Licensor agrees to accommodate Licensee's reasonable requests for "product
placement" in the Original Pictures and Licensee will be entitled to retain all
revenues derived therefrom.
(b) The parties acknowledge that Licensee has ordered and HED will produce
26 episodes of the original series, tentatively entitled "Heroes", at a license
fee of $250,000 per episode, subject to (i) Licensor's right to cancel such
order after 6 episodes if Hallmark Cards has not entered into an agreement on or
prior to March 15, 2006 to sell, directly or indirectly, more than 50% of the
equity interests in Licensor and (ii) Licensee's right (exercisable whether or
not such an agreement for the sale of Licensor has been entered into) to cancel
such order after 6 episodes. To the extent produced, the episodes of this series
will be considered Licensed Programs hereunder and shall have a three-year
Picture Term (it being understood and agreed that Licensor shall not have any
option or right to extend the Picture Term for any additional period of time).

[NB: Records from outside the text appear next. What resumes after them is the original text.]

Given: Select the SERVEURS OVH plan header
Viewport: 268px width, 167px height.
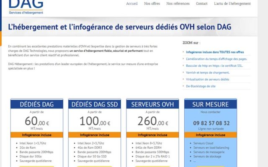Looking at the screenshot, I should tap(152, 104).
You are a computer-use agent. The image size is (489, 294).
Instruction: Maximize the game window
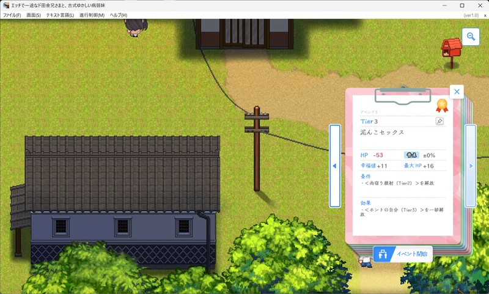point(462,5)
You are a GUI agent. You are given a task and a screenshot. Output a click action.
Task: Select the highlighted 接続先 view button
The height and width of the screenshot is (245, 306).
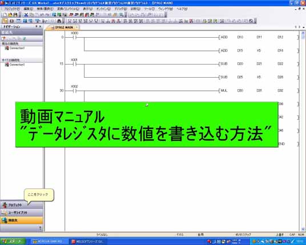[x=22, y=220]
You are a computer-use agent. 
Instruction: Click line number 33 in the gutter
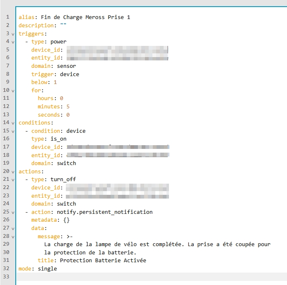coord(7,277)
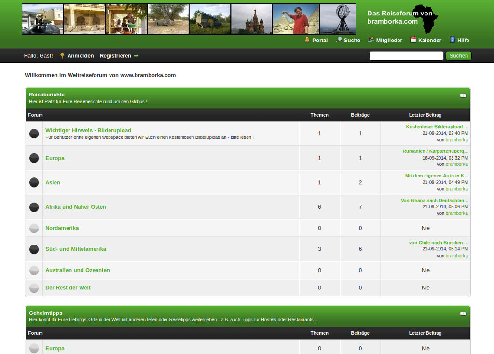Screen dimensions: 494x354
Task: Open the Afrika und Naher Osten forum
Action: click(x=76, y=207)
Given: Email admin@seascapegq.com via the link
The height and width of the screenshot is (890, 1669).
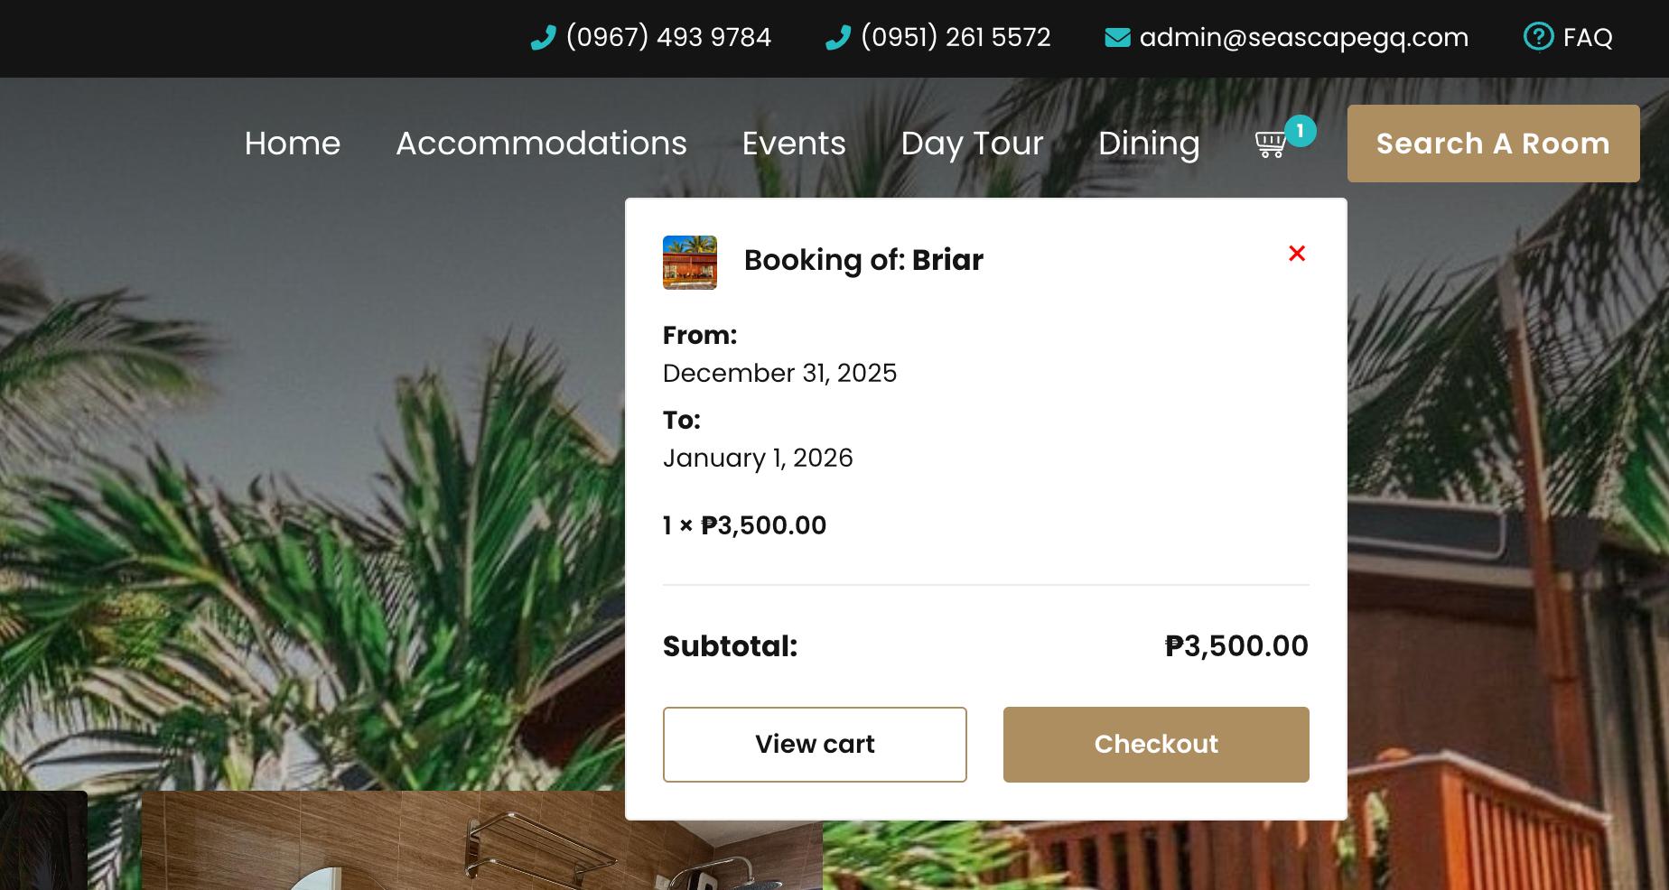Looking at the screenshot, I should pos(1304,38).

9. TRANSFERABILITY. Licensee may sublicense its rights hereunder to the
Library Pictures, New Pictures or Original Pictures to a third party for
exhibition in any television media, subject to HED's prior approval, not to be
unreasonably withheld; provided, however, that Licensee shall have the right to
sublicense its pay per view, video on demand or internet/interactive rights with
respect to Original Pictures during their initial Picture Term to a third party
without HED's prior approval. If the total compensation Licensee receives from
such sublicenses for any Picture exceeds the License Fee it is obligated to pay
HED for the Picture, such excess shall be divided equally between HED and
Licensee. HED agrees to provide any materials Licensee may require for purposes
of such sublicenses, including high definition copies of the Pictures, if they
exist or access to masters from which high-definition versions can be prepared.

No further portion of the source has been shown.